A potential downfall is falling in a trap commonly experienced with 4-year degree seekers: not knowing exactly what you want to do, taking basic elective courses to get into the program of choice (which increases school time), or simply taking your “generals” with the sole intention of getting into a 4-year college.
Get a job
Who remembers this quote? “Craig go out today and look for a job, the word today is job, J-O-B”. One of the more famous lines from the 1995 film, Friday. But those words still hold true today for some parents. When college doesn’t work out or the child doesn’t want to go to school, all that’s left is finding a job. Afterall, a job is better than watching Netflix all day. A pro here is the instant income to put some money in your pocket. However, the income can vary greatly; it all depends on the industry and one’s skill level. But there is the obvious downfall: without an employable skill, the odds may not be looking good in the long run. You are probably looking at retail, factory, or hospitality work. Let me be the first to say there is nothing wrong with these choices: I gave the hospitality field 8 years of my life. But the problem here is that these jobs are just that — jobs — there are no clear career trajectories.
With automation becoming more and more of a factor these days, the future does not bode well for the sustainability of these jobs. So I ask the question again, is it worth it? Does getting a job straight from high school make sense?
What if I told you that you could get a stable career in a shorter time than a 2-year or 4-year degree, at a fraction of the cost? Would you do it? If you said yes, then trade school, vocational school or a trade job is the route for you. In as little as 6 months (20 weeks at Summit Academy), you could be out the door in a skilled trade making a living. There are countless articles about the benefits of attending Trade School vs. College and this one is no different. If you want to start making money and have an actual skill that you can use, and you don’t want mountains of student debt, then the choice is obvious. It’s vocational training.
When it comes to salaries, trade school graduates aren’t making much less than traditional college counterparts. The median salary of entry-level positions of trade jobs is $35,720. Bachelor’s degree holders, when they begin working, only make around $11,000 more annually than those who received trade school diplomas, and that’s assuming they can even find a job in their chosen field. That may seem like a lot, but consider that every month they are paying an average of $200-$350, or around $3,000 annually, on their student loans. That brings the salary down rather quickly. Also, keep in mind that you, coming out of trade school, will be in the workforce an average of two years longer than traditional college students. You’ll be bringing home the bacon that much longer. So, on average, you’ll have made more than $75,000 before the person with the bachelor’s degree even starts job searching.
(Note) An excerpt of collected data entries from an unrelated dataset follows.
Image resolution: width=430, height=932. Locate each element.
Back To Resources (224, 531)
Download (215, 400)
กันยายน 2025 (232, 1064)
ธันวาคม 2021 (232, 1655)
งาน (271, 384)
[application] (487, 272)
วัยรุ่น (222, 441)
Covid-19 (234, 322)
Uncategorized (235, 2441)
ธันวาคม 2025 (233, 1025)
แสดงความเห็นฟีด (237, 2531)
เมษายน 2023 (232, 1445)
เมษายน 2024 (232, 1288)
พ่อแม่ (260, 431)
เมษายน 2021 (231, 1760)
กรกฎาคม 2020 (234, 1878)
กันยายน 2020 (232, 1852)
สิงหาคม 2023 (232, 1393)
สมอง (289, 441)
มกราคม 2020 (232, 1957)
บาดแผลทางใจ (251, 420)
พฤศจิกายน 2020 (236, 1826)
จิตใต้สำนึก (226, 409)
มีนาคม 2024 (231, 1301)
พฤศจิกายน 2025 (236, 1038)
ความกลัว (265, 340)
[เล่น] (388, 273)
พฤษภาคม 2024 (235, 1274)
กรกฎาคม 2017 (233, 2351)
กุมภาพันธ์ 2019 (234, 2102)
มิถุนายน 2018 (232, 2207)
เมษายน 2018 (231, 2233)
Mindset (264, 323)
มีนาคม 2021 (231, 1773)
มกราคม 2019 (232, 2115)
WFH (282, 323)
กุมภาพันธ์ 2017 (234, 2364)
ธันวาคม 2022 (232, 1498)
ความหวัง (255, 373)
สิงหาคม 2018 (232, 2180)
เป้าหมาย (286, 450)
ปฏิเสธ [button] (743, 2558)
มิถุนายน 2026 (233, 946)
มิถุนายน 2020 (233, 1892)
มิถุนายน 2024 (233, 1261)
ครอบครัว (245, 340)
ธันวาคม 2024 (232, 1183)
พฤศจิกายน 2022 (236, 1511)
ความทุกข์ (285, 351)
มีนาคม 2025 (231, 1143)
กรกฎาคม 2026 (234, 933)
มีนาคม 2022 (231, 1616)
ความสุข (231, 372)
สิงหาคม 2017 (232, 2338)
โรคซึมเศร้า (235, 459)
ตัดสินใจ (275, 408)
This is just a small bit of info for you to think about. I also want you to think about the title of this blog, “I have a Bachelor’s degree and I still work 4 jobs to make ends meet”. Does that sound good to you? Is a 2-year degree or 4-year degree something one should strive for? Ultimately, base your decision on your particular situation and what is best for you. Before you make your final decision ask yourself, “Is this worth it?”